:: PROBLEM DETAILS ::
Write out the entries below again with "Where should I click to" replaced by "Where do I click to" and nothing else changed. Leave the pictures out.

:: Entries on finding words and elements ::
** Start **

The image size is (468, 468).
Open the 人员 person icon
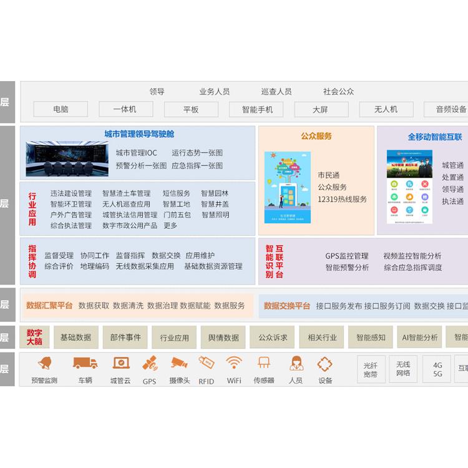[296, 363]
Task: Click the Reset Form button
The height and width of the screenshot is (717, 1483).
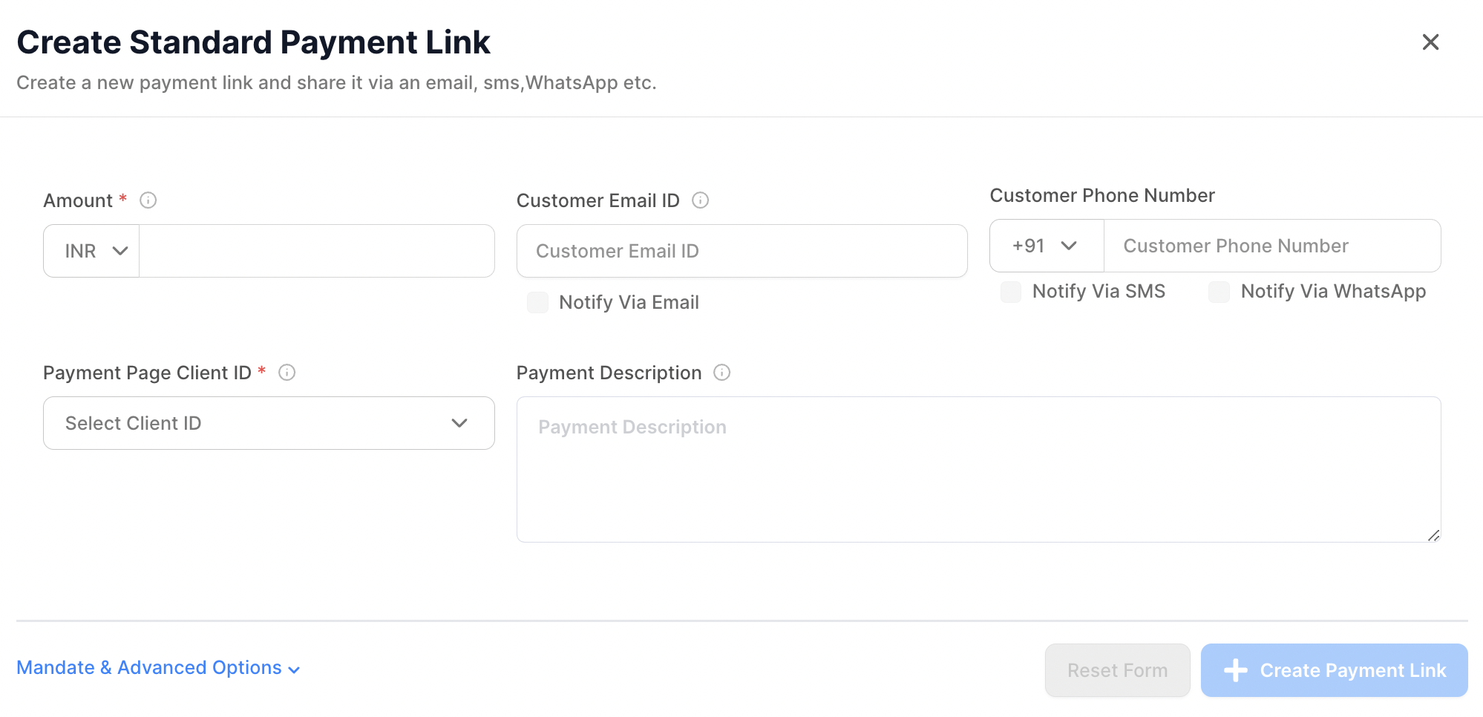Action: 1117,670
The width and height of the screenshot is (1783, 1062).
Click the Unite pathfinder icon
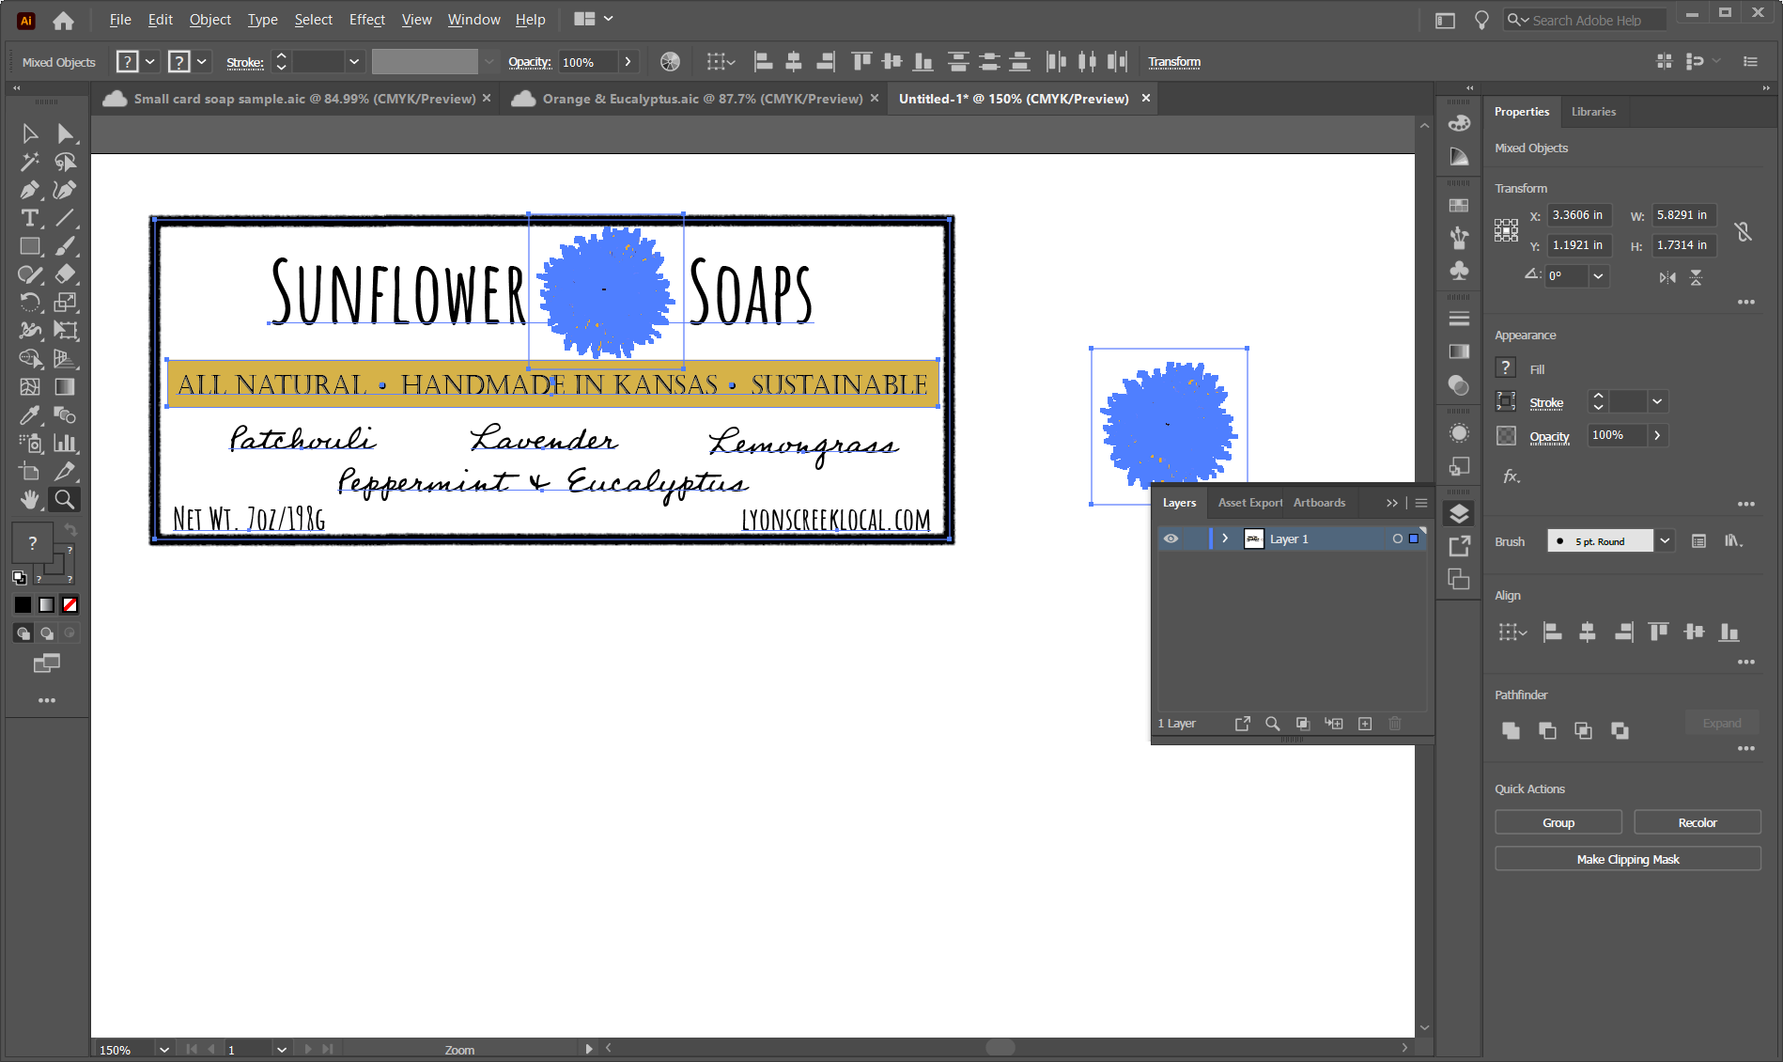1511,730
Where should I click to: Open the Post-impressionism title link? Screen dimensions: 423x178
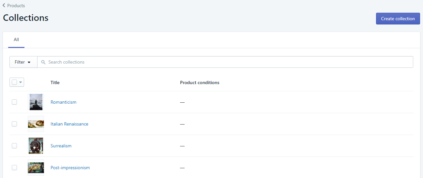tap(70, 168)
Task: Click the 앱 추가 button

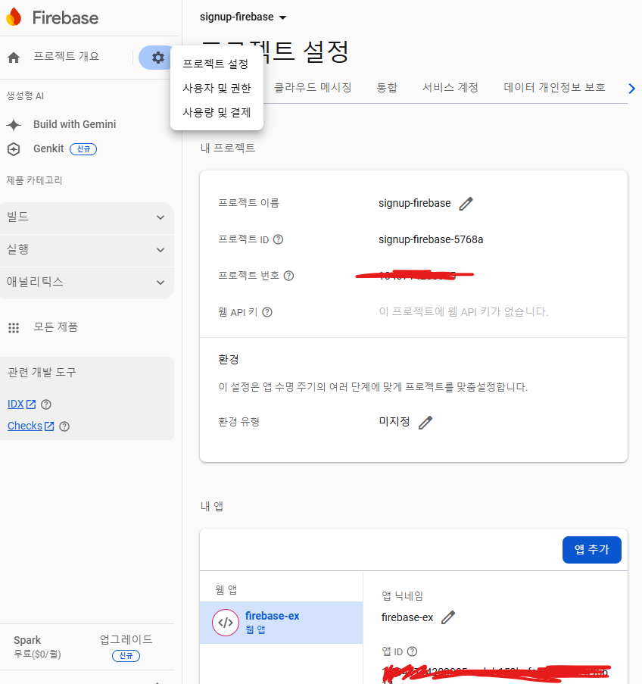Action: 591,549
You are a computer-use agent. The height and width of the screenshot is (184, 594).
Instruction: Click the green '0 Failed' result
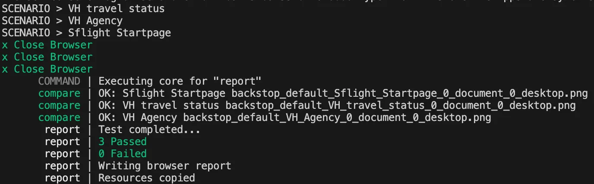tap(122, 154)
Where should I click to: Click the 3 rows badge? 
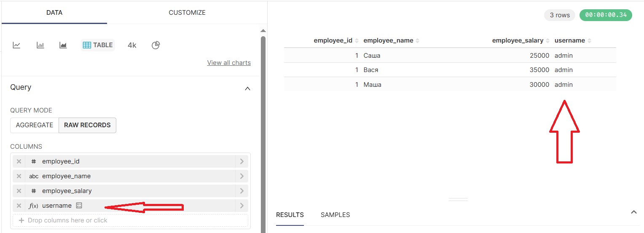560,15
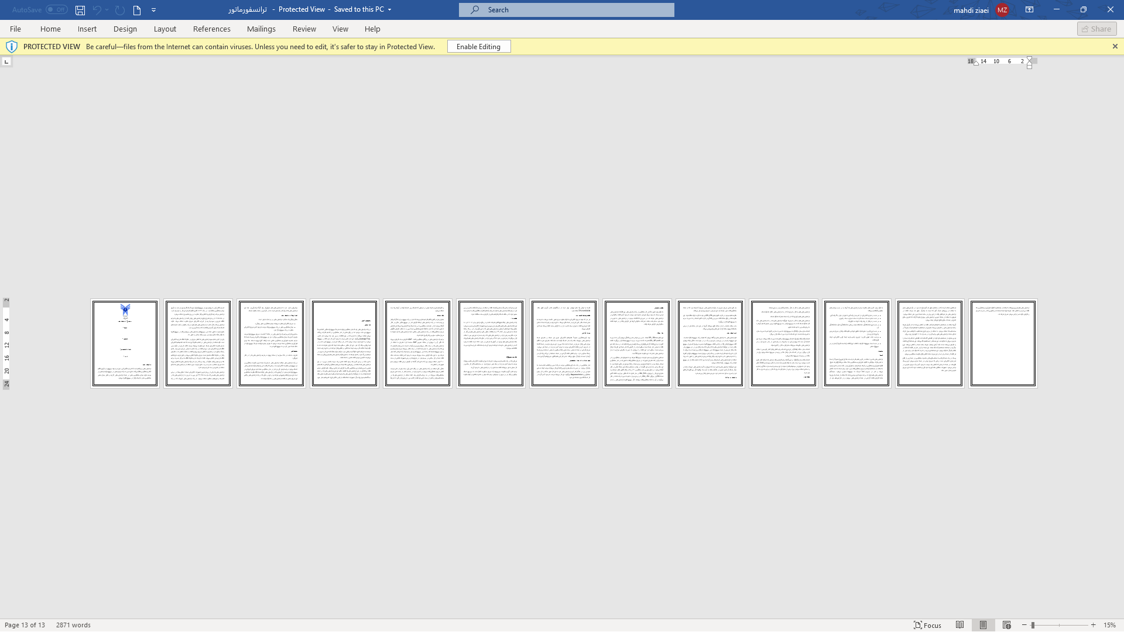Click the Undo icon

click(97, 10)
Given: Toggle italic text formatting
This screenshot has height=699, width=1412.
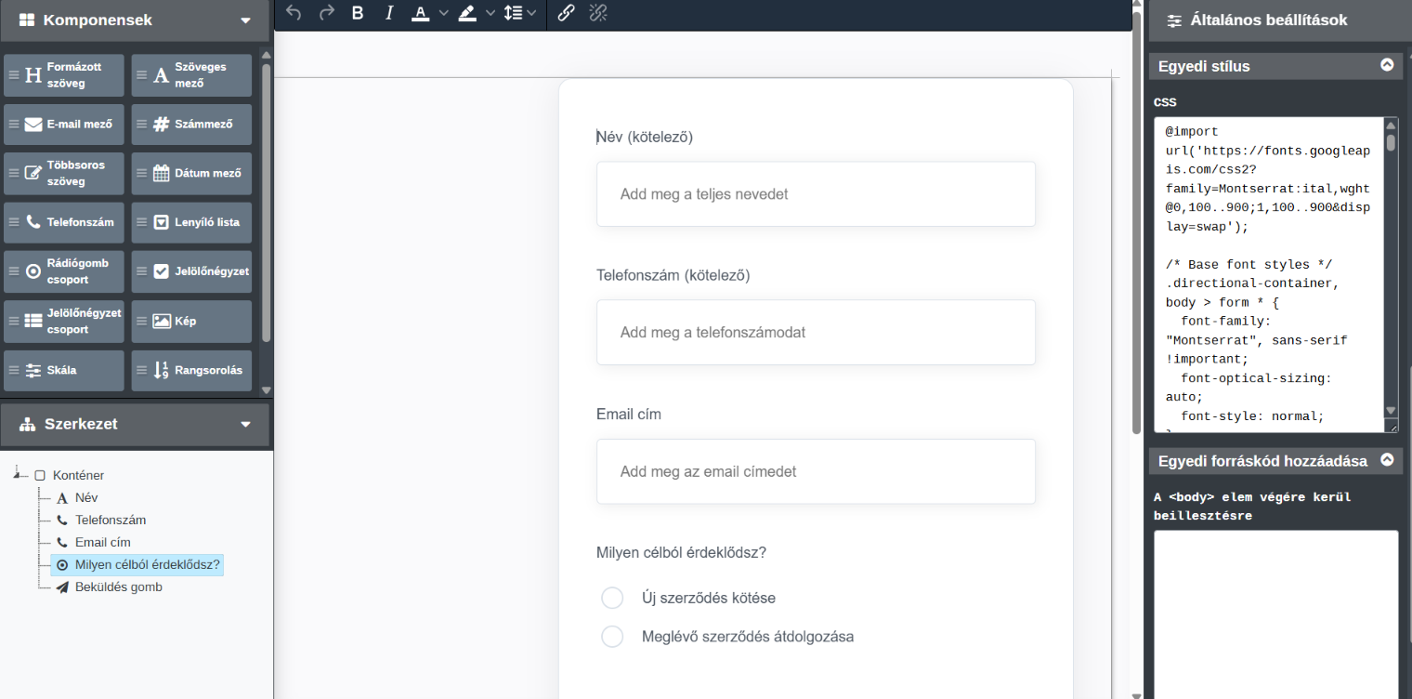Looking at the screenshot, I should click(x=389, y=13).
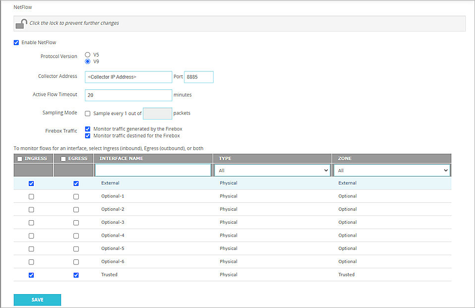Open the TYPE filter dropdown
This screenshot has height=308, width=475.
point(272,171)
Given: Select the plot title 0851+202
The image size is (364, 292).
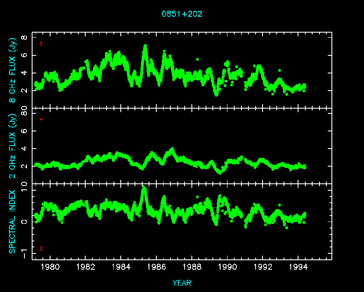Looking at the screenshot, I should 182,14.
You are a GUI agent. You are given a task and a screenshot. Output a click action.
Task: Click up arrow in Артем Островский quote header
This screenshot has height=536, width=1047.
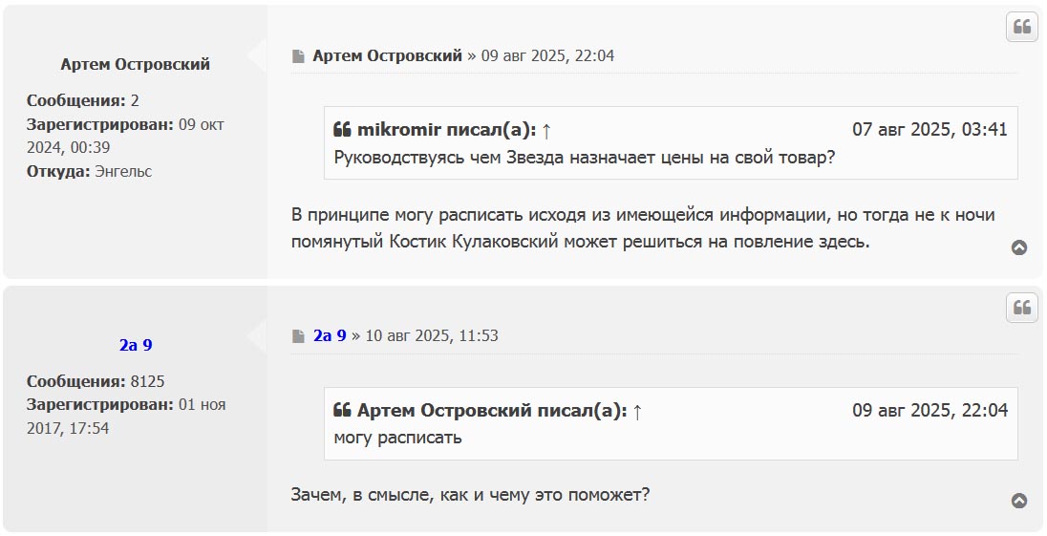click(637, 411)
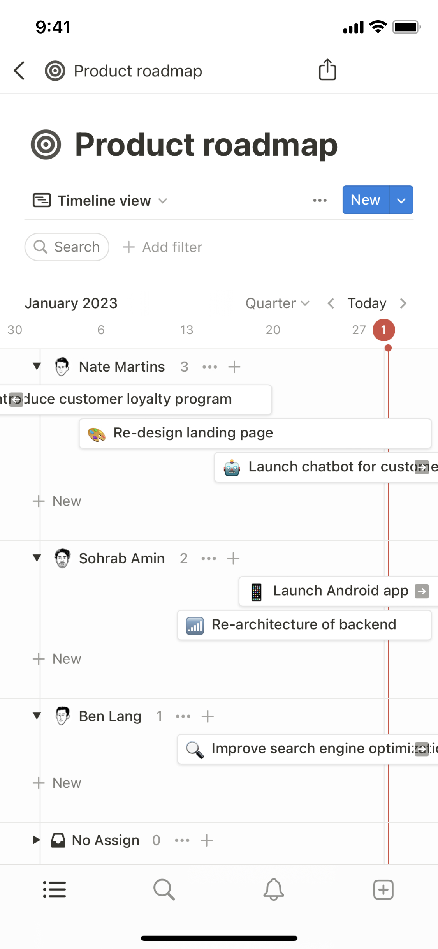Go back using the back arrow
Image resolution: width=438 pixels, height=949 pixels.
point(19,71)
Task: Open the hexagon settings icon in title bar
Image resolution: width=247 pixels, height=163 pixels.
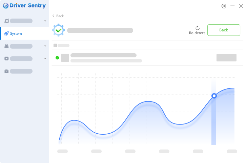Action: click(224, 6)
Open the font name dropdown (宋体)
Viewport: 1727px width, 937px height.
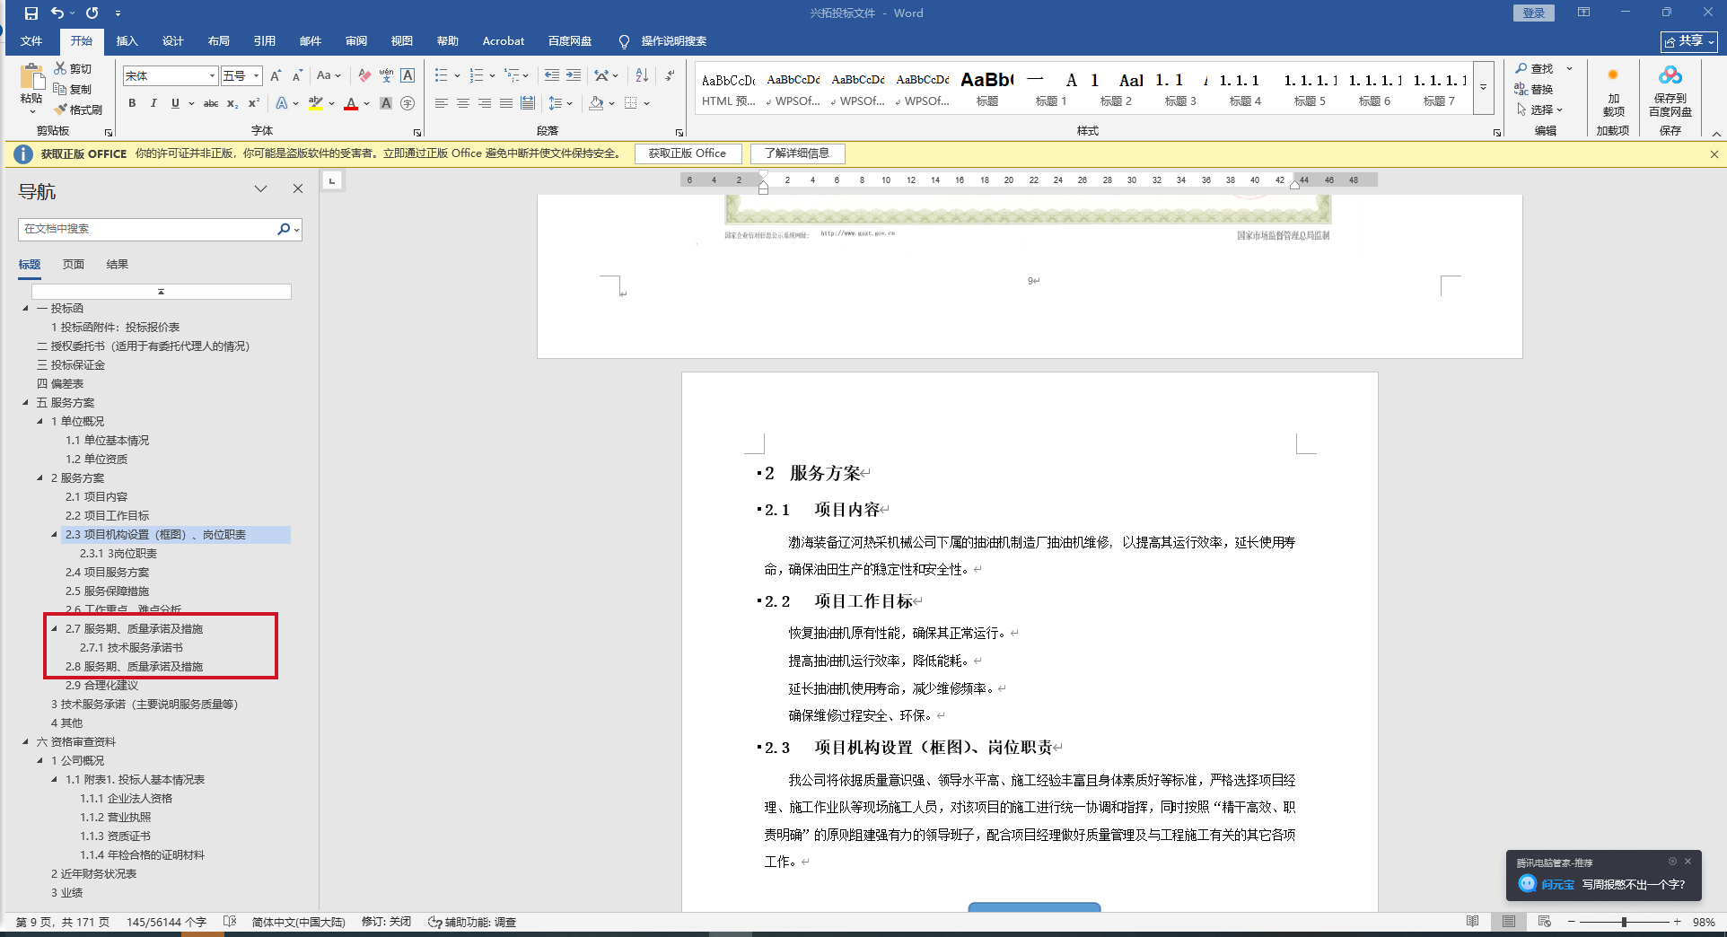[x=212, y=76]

** End **

:: EXERCISE RESULT ::
The image size is (468, 468).
Open the 人员 person icon
[296, 363]
Task: Click the Reset Form button
The height and width of the screenshot is (717, 1483).
Action: 1117,670
The width and height of the screenshot is (1783, 1062).
Click the Unite pathfinder icon
1511,730
Where do I click to: Open the Post-impressionism title link? Screen dimensions: 423x178
tap(70, 168)
Task: Click the 앱 추가 button

Action: 591,549
You are a computer-use agent. The height and width of the screenshot is (184, 594).
Instruction: Click the green '0 Failed' result
tap(122, 154)
Where do I click to: Click the 3 rows badge? 
560,15
Click the Undo icon

click(97, 10)
Given: Toggle italic text formatting
This screenshot has height=699, width=1412.
Looking at the screenshot, I should click(x=389, y=13).
Open the TYPE filter dropdown
This screenshot has height=308, width=475.
point(272,171)
Given: Select the plot title 0851+202
The image size is (364, 292).
Looking at the screenshot, I should 182,14.
You are a GUI agent. You are given a task and a screenshot. Output a click action.
Task: Click up arrow in Артем Островский quote header
This screenshot has height=536, width=1047.
click(637, 411)
Go back using the back arrow
Image resolution: width=438 pixels, height=949 pixels.
point(19,71)
Task: Open the hexagon settings icon in title bar
Image resolution: width=247 pixels, height=163 pixels.
Action: click(224, 6)
Open the font name dropdown (宋体)
Viewport: 1727px width, 937px height.
[x=212, y=76]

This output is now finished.